New European project to fight cancer using radiopharmaceutical therapy
The Institute of Corpuscular Physics (IFIC, CSIC-UV) is leading a new initiative to combat cancer through medical physics. This is the AIDER project, coordinated by researcher Gabriela Llosá, which aims to develop a medical imaging tool for targeted therapy with radioactive atoms, or radionuclides. Four European academic groups, one company, two hospitals and a patients’ association form the consortium that will collaborate on this project over the next four years.
24 de september de 2025
AIDER (advanced imaging detector for targeted radionuclide therapy) is a European collaborative project funded by the Horizon Europe programme and coordinated by the Institute of Corpuscular Physics (IFIC), a joint centre of the University of Valencia (UV) and the Spanish National Research Council (CSIC). The project is directed by CSIC researcher Gabriela Llosá, who also coordinates the IRIS medical physics group at IFIC.
Targeted radionuclide therapy (TRT), the focus of the project, uses radiopharmaceuticals to deliver radiation selectively to cancer cells in specific target organs. Radionuclides – radioactive atoms – emit radiation as they decay, destroying cancer cells. Precise quantification of the radiation dose to lesions and at-risk organs is crucial for improving patient safety and reducing side effects.

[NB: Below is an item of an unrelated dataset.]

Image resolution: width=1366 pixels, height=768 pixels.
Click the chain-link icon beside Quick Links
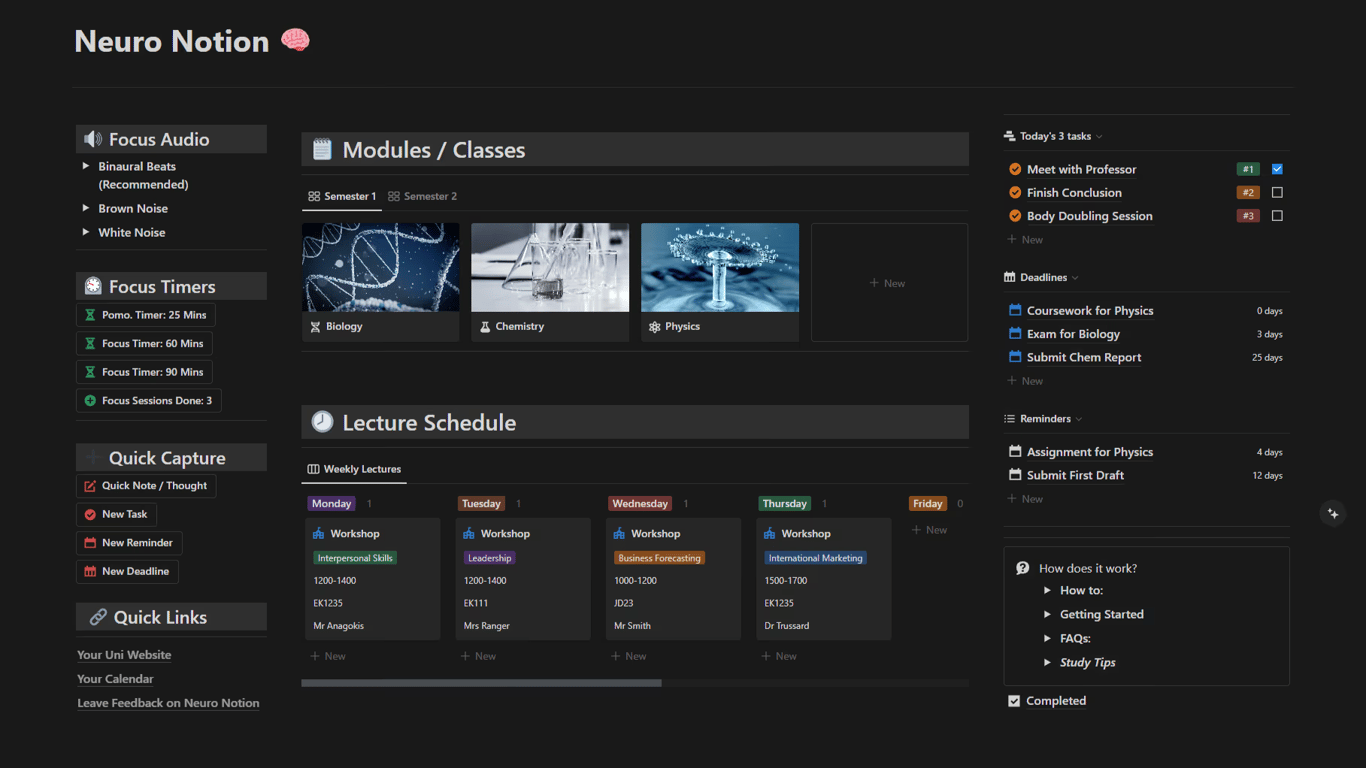pos(98,617)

The AIDER project will build an imaging system based on technology initially developed by IFIC’s IRIS group, enhancing its performance by integrating state-of-the-art detectors and electronics. It will improve both image quality and treatment dosimetry. The system, which will be tested in the consortium’s hospitals, will represent a major step forward in bringing this technique into clinical practice and will strengthen this line of research at an international level.

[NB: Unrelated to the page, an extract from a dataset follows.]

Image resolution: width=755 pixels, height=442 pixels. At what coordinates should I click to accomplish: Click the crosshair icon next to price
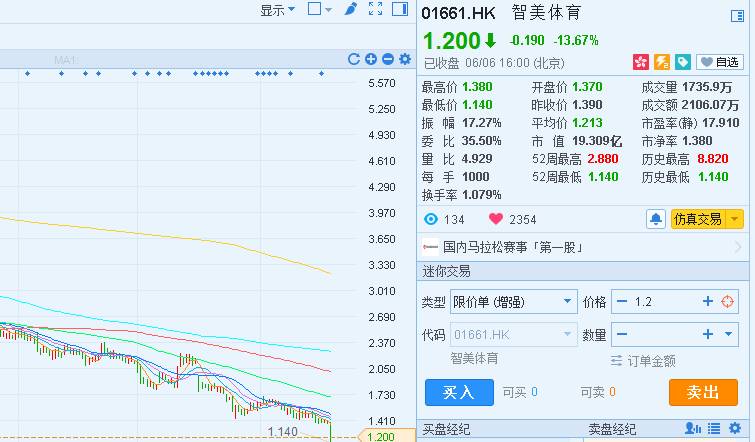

The consortium brings together experts from Claude Bernard University in Lyon and its affiliated entities CNRS and INSA Lyon; the Centre Léon Bérard Hospital in Lyon, and the company DAMAVAN Imaging, from France; the Polytechnic University of Milan (Italy); the Institute of Medical Engineering at the University of Lübeck (Germany); and La Fe University and Polytechnic Hospital in Valencia, along with the Parents’ Association of Children with Cancer in the Valencian Community.